## [Extracto del documento]
En Carta desde la fe

 

En mis visitas a las parroquias y pueblos de esta Diócesis, me encuentro con muchísimas personas buenas, generosas, religiosas, humildes, capaces de grandes sacrificios por amor. Cuando puedo conocerlas un poco, compruebo que no son así por casualidad, sino porque hubo quien sembró en ellas la semilla de la fe, de la honradez y de muchos otros valores, que Dios ha hecho fructificar. Entonces, experimento la alegría de cosechar lo que otros sembraron y doy gracias a Dios de corazón.

Estas experiencias me reafirman en la convicción de que somos lo que somos gracias a la buena gente que nos ha precedido: generaciones de hombres y mujeres que, con las limitaciones propias de lo humano, empeñaron su vida en sembrar lo mejor de sí mismas en sus hijos y nietos.

Cuando caemos en la cuenta de esta realidad, nos alejamos tanto del orgullo como de la desesperanza. Si el orgullo nos hace pensar que las cosas buenas que hacemos se deben exclusivamente a nuestro esfuerzo, la vida y la Palabra nos recuerdan: «¿Tienes algo que no hayas recibido? Y, si lo has recibido, ¿a qué viene tanto orgullo, como si nadie te lo hubiera dado? » (1 Cor 4, 7). Y cuando no nos faltan motivos para la desesperanza, la presencia de tantas personas buenas es un signo elocuente del amor de Dios, que nos acompaña y sostiene continuamente, tal como Jesús nos prometió: «Sabed que yo estoy con vosotros todos los días hasta el fin del mundo» (Mt 28, 20).

También nosotros hemos de sembrar semillas de fe, de ternura, de esfuerzo, de solidaridad en la familia, en la comunidad cristiana y en las personas con las que convivimos, para que no se rompa la cadena de bondad que hace posible la vida humana en la tierra, sabiendo que otros cosecharán lo que ahora nosotros sembramos. Hemos de sembrar con realismo y paciencia, pues hasta que el grano de trigo no se pudre en el corazón de la tierra, no brota la espiga. Sembremos con esperanza, ya que la muerte y resurrección del Señor Jesús, en quien creemos, nos convencen de que el amor siempre es fecundo y, como ha dicho el papa Francisco, «tal fecundidad es muchas veces invisible, inaferrable, no puede ser contabilizada. Uno sabe bien que su vida dará frutos, pero sin pretender saber cómo, ni dónde, ni cuándo. Tiene la seguridad de que no se pierde ninguno de sus trabajos realizados con amor, no se pierde ninguna de sus preocupaciones sinceras por los demás, no se pierde ningún acto de amor a Dios, no se pierde ningún cansancio generoso, no se pierde ninguna dolorosa paciencia. Todo eso da vueltas por el mundo como una fuerza de vida» (Evangelii Gaudium, 279).

Os saludo a todos, hermanas y hermanos, muy cordialmente en el Señor.

## [Tareas]
- a) Responde a estas preguntas sobre la carta:
(i) ¿Qué referencia bíblica acompaña a la pregunta «¿Tienes algo que no hayas recibido?»?
(ii) ¿Qué tiene que pudrirse en el corazón de la tierra antes de que brote la espiga?
(iii) ¿De qué documento, con su número, procede la cita del papa Francisco?
- b) Indica si cada afirmación coincide con la carta y respalda tu respuesta con las palabras exactas del texto:
(i) Las personas buenas que el autor encuentra son así por casualidad.
(ii) Hay que sembrar con realismo y paciencia.
(iii) La fecundidad del amor siempre puede contabilizarse.
- c) Transcribe sin cambios el fragmento de la carta que empieza en «En Carta desde» y termina en «Dios de corazón.».

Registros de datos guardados
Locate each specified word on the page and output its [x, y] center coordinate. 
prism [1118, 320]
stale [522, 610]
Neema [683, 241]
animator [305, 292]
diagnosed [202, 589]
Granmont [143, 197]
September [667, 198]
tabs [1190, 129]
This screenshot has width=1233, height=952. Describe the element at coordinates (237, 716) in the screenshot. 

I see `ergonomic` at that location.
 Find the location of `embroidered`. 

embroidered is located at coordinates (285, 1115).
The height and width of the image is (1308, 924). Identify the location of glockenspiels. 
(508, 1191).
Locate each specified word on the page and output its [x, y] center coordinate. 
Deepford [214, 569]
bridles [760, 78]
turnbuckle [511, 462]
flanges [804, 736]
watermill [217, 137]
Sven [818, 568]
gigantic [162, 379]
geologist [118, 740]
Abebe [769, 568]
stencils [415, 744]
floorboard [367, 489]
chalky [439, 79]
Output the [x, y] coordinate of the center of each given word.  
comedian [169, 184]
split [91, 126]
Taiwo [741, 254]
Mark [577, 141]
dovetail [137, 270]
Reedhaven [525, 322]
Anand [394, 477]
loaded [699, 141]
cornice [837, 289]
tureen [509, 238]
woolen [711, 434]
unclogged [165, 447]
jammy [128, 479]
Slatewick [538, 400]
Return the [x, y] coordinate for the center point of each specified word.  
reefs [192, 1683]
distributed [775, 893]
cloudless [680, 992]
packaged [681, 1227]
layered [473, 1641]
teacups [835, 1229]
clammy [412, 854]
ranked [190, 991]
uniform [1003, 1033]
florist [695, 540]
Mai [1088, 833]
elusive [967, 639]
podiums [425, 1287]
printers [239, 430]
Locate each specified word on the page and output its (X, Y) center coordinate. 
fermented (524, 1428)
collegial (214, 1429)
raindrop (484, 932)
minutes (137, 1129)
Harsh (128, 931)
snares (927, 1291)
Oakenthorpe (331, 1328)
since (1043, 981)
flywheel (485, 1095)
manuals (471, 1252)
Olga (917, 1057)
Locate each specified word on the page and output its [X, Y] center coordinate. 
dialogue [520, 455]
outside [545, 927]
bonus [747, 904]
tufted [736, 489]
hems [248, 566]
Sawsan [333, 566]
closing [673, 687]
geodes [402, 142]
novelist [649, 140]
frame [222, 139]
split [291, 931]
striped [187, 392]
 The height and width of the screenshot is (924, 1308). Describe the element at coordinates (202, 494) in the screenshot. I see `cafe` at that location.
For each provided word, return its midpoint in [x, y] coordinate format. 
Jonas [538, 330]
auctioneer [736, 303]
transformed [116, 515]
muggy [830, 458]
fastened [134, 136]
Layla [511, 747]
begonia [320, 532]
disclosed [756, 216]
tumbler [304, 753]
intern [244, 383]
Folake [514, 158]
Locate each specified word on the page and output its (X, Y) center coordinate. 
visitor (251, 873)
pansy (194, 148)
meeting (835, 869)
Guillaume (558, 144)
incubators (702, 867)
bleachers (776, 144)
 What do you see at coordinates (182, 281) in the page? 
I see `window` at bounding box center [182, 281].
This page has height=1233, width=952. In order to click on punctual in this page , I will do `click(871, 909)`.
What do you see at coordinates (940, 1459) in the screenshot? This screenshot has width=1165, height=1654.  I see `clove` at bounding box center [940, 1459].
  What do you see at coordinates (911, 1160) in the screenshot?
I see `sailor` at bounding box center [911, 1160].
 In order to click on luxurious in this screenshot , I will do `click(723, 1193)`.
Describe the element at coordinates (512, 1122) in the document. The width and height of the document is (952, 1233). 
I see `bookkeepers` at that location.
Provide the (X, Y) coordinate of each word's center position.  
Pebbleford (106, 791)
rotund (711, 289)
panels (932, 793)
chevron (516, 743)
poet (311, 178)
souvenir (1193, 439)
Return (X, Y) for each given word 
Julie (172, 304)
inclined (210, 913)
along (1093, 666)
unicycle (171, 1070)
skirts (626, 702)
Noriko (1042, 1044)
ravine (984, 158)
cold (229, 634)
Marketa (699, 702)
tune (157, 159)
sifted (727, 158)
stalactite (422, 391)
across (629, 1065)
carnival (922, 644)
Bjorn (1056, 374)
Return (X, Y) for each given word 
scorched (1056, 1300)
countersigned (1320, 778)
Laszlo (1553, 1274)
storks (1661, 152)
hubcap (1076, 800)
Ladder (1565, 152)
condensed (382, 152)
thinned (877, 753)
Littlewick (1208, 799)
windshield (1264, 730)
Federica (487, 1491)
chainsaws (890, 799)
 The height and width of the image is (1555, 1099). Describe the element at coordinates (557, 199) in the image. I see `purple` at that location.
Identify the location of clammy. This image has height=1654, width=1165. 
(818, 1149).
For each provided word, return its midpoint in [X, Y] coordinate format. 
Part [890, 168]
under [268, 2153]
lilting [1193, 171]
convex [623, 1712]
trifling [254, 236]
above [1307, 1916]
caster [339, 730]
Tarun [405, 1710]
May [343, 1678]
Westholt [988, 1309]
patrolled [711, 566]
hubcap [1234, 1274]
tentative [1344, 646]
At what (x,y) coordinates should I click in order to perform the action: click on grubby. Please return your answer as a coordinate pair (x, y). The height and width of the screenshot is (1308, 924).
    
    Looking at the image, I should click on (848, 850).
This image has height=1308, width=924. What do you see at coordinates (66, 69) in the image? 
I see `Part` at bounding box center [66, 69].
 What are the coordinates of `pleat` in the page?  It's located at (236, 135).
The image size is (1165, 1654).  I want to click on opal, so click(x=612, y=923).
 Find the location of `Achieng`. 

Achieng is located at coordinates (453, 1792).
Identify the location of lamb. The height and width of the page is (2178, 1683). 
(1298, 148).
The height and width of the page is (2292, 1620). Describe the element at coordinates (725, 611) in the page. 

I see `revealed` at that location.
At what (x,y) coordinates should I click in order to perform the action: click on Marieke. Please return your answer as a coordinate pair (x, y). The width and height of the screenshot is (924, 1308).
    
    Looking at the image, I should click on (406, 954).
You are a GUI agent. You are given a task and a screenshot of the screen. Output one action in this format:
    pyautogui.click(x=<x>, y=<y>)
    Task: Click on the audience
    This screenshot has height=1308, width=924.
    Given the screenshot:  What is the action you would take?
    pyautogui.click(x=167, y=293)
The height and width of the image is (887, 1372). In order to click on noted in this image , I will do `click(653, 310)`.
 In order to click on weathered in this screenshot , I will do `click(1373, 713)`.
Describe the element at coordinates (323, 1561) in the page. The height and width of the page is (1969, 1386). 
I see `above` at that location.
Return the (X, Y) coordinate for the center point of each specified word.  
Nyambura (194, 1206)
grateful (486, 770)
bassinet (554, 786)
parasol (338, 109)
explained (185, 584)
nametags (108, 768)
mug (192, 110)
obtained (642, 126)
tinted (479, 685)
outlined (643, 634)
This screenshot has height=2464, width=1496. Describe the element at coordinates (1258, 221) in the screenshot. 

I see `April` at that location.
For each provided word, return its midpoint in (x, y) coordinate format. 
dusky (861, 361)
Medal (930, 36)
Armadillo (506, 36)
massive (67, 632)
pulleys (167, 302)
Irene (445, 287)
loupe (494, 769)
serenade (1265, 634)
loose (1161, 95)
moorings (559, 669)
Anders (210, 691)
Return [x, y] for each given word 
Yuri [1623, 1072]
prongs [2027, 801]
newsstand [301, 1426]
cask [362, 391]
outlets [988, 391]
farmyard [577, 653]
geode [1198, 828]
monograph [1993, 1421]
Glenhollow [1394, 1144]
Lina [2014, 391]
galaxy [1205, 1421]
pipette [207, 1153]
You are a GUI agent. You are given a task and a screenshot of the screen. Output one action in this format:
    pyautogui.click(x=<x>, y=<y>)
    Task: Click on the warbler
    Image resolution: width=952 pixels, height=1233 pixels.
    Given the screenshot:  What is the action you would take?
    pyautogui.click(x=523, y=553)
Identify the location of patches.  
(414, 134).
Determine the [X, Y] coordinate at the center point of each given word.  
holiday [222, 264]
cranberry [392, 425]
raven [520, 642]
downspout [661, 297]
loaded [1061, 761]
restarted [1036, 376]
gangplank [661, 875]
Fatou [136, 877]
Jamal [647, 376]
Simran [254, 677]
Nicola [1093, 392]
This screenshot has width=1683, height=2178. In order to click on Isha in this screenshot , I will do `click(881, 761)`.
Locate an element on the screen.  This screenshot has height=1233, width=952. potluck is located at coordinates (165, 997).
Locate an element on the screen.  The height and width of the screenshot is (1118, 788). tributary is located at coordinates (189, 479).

## [Soluciones]
- a)
(i) 1 Cor 4, 7.
(ii) El grano de trigo.
(iii) Evangelii Gaudium, 279.

- b)
(i) No: «no son así por casualidad, sino porque hubo quien sembró en ellas la semilla de la fe».
(ii) Sí: «Hemos de sembrar con realismo y paciencia».
(iii) No: «tal fecundidad es muchas veces invisible, inaferrable, no puede ser contabilizada».

- c)
En Carta desde la fe

 

En mis visitas a las parroquias y pueblos de esta Diócesis, me encuentro con muchísimas personas buenas, generosas, religiosas, humildes, capaces de grandes sacrificios por amor. Cuando puedo conocerlas un poco, compruebo que no son así por casualidad, sino porque hubo quien sembró en ellas la semilla de la fe, de la honradez y de muchos otros valores, que Dios ha hecho fructificar. Entonces, experimento la alegría de cosechar lo que otros sembraron y doy gracias a Dios de corazón.